John Walko, Contributor

September 26, 2005

2 Min Read

LONDON — There will be over 100,000 public Wi-Fi hotspots globally by the end of this year, with Europe and North America beginning to challenge the Asia-Pacific region’s early dominance, according to market research from Informa Telecoms & Media.

According to the company’s Wireless Broadband Analyst series, there were just over 84,000 hotspots operating at the end of the second quarter of this year, with most of the growth still concentrated on the Asia Pacific region, which expanded by 35 percent from 20,119 in the second half of last year to 27,171 in 2Q05.

The researchers recognize that the Asia Pacific market has been maturing, which has seen its share of the global market decline by 39 percent over the 12 months to ‘only’ 32 percent in 2Q05.

Over the same period Western Europe saw its hot-spot market share increase from 40 percent to 42 percent. North America also expanded its share from 21 percent to 26 percent.

According to Wireless Broadband Analyst, the fastest growing public Wi-Fi operator in Asia Pacific is Telstra which had 711 hotspots at the end of 2Q05, a growth of 110 percent from 339 at end 1Q05. Telstra’s expansion accounts for Australia becoming the fastest growing market in the region during the first half of the year, with 1,036 hotspots at the end of the quarter.

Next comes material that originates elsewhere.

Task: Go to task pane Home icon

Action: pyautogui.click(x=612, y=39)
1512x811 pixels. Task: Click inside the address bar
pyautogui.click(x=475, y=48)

At the opposite end of the scale is Singapore which had 470 hotspots at the end 2Q05 down from 475 at the end 1Q05. This decline follows on from 1Q05 when there were 508 hotspots as a result of contraction by top operator Singtel.

The largest operator in the region remains Korea Telecom with 13,412 hotspots at the end of 2Q05, equivalent to 49 percent of the region’s total coverage and almost 16 percent of the total global market, making it the largest public Wi-Fi operator in the world.